I have been lucky enough to spend a few days walking in the Conca de Barberà county, or comarca, in Catalunya, and was very surprised – and indeed saddened – to see the visual impact of large numbers of wind turbines almost wherever one looked. The selection of images below gives an indication of the scale of the issue:
Whilst it was a cloudy day, and the images do not do full justice to the visual impact, especially around the small village of Flores, these pictures do convey something of the dramatic change they have made to the landscape. Moreover, standing next to them one can also most definitely appreciate the noise impact they have – no longer are these hilltops a place of silent reflection, tempered only by the song of birds and the occasional dog barking in the villages nearby!

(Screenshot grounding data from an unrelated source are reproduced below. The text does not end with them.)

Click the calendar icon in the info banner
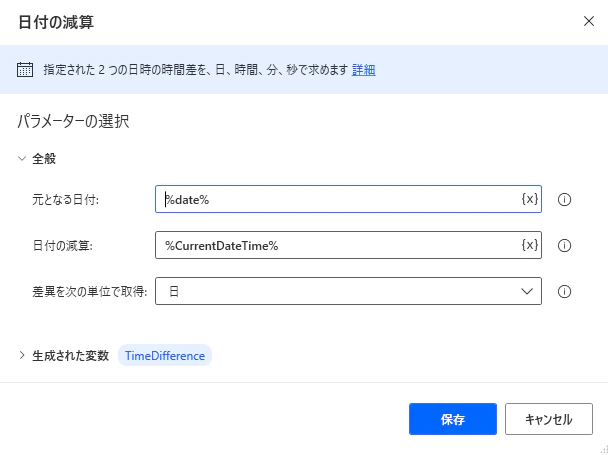Screen dimensions: 608x455 [x=25, y=70]
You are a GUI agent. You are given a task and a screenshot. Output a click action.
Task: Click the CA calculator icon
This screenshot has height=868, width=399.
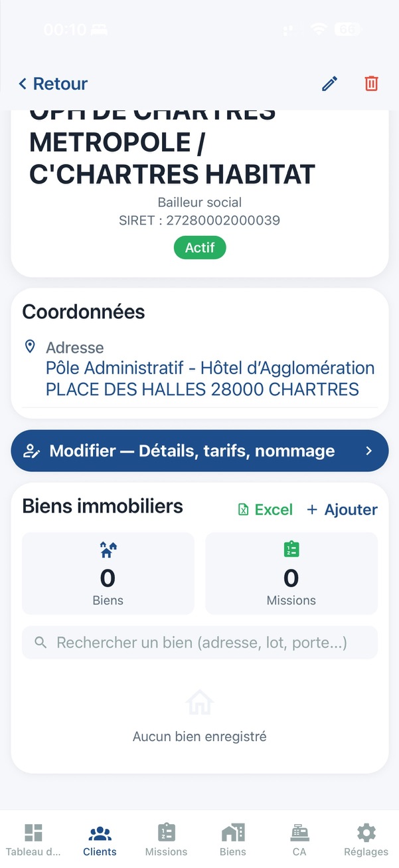299,832
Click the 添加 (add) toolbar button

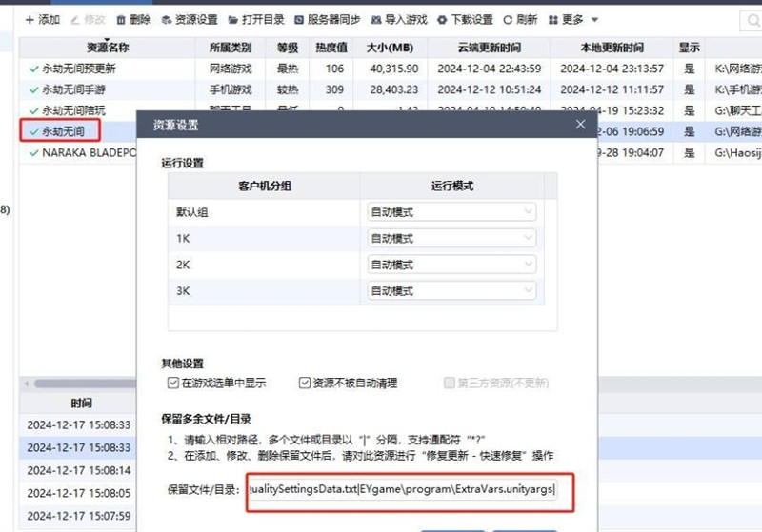[42, 20]
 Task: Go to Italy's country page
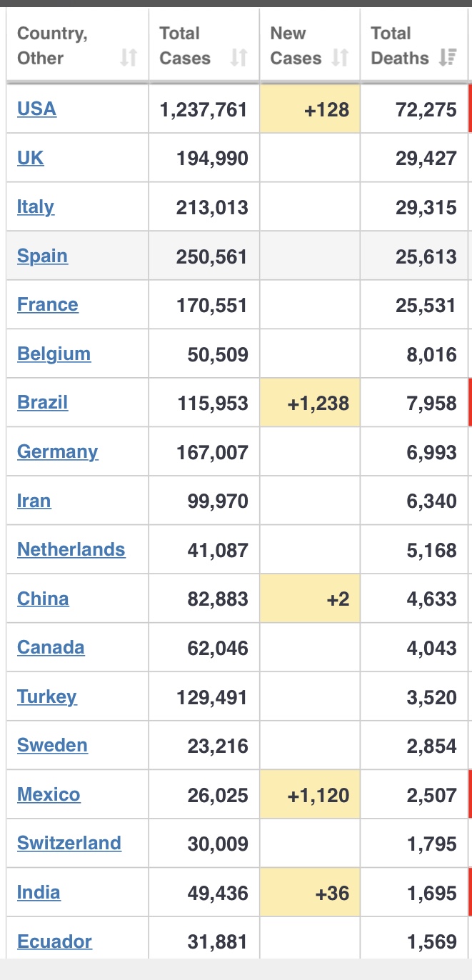pos(36,207)
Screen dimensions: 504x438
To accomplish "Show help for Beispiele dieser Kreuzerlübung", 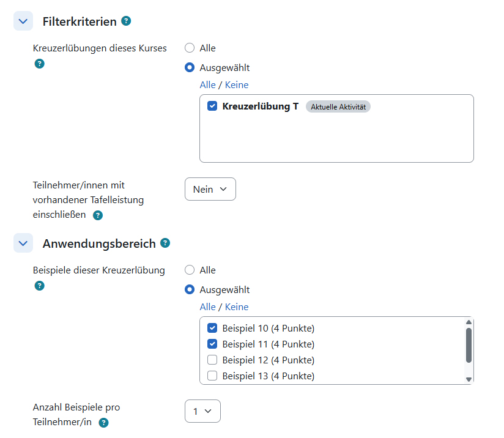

This raises very real questions about how landscapes are valued, and the politics of energy. There have been many attempts to place a ‘value’ on landscape change, but these have mostly focused on somehow trying to calculate an economic cost of the change, often in terms of the loss of income. Thus, if an area has previously gained an income from tourism, and the landscape change means that this is reduced, then it is clearly possible to estimate such a loss. Other measures draw on the amount that people would actually pay not to have a change imposed on a landscape. However, it is actually extremely difficult to place any kind of economic value on the emotional impact of a landscape change. This area of Catalunya is at the heart of the Ruta del Cister, the triangle of Cistercian monasteries that were built there from the 12th century onwards. The impact of the wind turbines has completely transformed the peace and tranquility of the landscapes, in a way that no simple economic measure can ever grasp. Although some people might think that these human feats of engineering have an attraction of their own, representing progress that no medieval Cistercian nun or monk could ever imagine, I find the juxtaposition of these two cultures concerning and depressing.
Reflecting on this dramatic transformation, I started to think further about the two kinds of power that this transformation represents. On the one hand, the wind turbines represent the physical power of a new means of producing electricity. However, each turbine actually only produces relatively little power. Estimates vary hugely, but as a general figure it is often argued that one turbine can produce enough energy for around 500 households a year – depending on the efficiency at which they function. All the turbines in the images above therefore produce really rather little electricity, but at a very significant change to the landscape. This transaction reflects a second kind of power, political power, since it illustrates yet another way through which a largely urban population exploits rural areas for their own interests. This despoliation of the landscape is nothing other than a means through which the urban bourgeoisie seeks to maintain its ever increasing patterns of consumption.
Surely it would be much ‘fairer’ for the environmental cost to be paid by those living in urban areas, by for example constructing new styles of energy efficient housing and taxing air conditioners, rather than destroying the rural landscapes that they rarely visit, either physically or in their imaginations!